Pedro França/Ag. Senado
Pedro França/Ag. Senado

Líder do governo no Senado defende incluir parente de 2º grau na repatriação

Senador Aloysio Nunes (PSDB-SP) argumenta que laços são apenas de parentesco

Eric Decat, O Estado de S.Paulo

08 Novembro 2016 | 20h49

BRASÍLIA - O líder do governo no Senado, Aloysio Nunes (PSDB-SP), defendeu nesta terça-feira, 8, a inclusão de parentes de segundo grau de políticos no programa de repatriação de recursos do exterior.

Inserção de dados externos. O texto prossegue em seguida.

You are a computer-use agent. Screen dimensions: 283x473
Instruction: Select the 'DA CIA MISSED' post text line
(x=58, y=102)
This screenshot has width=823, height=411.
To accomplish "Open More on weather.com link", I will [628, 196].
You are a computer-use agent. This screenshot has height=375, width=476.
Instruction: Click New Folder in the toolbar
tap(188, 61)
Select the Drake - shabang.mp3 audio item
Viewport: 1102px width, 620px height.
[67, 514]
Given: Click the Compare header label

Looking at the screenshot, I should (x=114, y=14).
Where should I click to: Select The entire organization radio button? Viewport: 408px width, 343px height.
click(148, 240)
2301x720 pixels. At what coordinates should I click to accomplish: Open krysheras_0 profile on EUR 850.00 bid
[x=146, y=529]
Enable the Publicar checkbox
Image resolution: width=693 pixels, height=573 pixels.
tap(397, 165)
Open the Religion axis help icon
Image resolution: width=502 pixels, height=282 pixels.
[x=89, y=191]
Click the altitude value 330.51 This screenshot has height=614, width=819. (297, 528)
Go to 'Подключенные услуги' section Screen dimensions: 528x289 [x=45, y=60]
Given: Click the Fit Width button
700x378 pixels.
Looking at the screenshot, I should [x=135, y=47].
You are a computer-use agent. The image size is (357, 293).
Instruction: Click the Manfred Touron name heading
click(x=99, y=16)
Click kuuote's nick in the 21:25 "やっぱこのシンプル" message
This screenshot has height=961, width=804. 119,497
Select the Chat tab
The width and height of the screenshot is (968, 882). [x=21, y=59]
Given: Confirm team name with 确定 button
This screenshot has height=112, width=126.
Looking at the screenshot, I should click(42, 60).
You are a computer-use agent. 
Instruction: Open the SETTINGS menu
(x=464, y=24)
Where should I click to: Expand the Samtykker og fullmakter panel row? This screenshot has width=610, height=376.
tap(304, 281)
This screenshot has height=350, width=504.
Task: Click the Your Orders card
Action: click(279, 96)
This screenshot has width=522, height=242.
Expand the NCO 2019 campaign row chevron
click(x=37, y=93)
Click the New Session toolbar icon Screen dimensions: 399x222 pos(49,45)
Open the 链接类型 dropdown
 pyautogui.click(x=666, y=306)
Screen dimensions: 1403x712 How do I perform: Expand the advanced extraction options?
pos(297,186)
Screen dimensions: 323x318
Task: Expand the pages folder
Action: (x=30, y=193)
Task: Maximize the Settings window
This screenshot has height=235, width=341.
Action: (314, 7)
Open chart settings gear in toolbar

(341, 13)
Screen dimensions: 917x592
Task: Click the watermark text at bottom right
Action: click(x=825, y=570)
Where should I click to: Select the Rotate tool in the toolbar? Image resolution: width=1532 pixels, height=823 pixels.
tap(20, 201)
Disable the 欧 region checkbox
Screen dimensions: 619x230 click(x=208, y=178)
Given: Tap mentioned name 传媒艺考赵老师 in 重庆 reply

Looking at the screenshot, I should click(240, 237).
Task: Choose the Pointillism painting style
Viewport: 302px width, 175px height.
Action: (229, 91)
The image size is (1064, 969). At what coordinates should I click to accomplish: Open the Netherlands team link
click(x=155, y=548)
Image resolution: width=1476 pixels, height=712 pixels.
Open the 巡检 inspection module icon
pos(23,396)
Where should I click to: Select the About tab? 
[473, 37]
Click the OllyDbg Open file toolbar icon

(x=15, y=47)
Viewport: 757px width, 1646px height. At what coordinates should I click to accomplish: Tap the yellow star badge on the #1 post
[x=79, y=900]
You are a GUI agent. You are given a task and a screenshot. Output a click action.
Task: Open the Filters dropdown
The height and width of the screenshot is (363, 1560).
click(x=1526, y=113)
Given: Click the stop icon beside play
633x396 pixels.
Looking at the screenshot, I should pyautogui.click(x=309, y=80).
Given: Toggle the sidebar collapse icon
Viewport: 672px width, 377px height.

Nova proposta que trata sobre a reabertura do programa foi apresentada hoje pelo presidente do Senado, Renan Calheiros (PMDB-AL) e basicamente manteve as mesmas regras que estavam em vigor.

As únicas mudanças apresentadas são com relação ao porcentual das multas previstas e o prazo. Desta vez, será adotada a alíquota de 17,5% de Imposto de Renda e 17,5% de multa sobre o valor repatriado. O valor anterior era de 15%. O período para a adesão será entre 1º de fevereiro e 30 de junho.

“Imagina que um político tem um cunhado com o qual não tem nenhuma relação de negócios, pode até ser o seu inimigo, por que essa pessoa que nada tem a ver, a não ser um laço de parentesco por afinidade, vai ter um tratamento diferente de outros?”, ponderou Nunes. “Acho que excluir político é correto. Porque o político é uma profissão de risco, neste sentido, tem que cumprir as regras com exatidão”, emendou Nunes.

As mudanças no texto original da proposta poderão ser feitas por meio de emendas apresentadas durante a discussão do tema na Casa.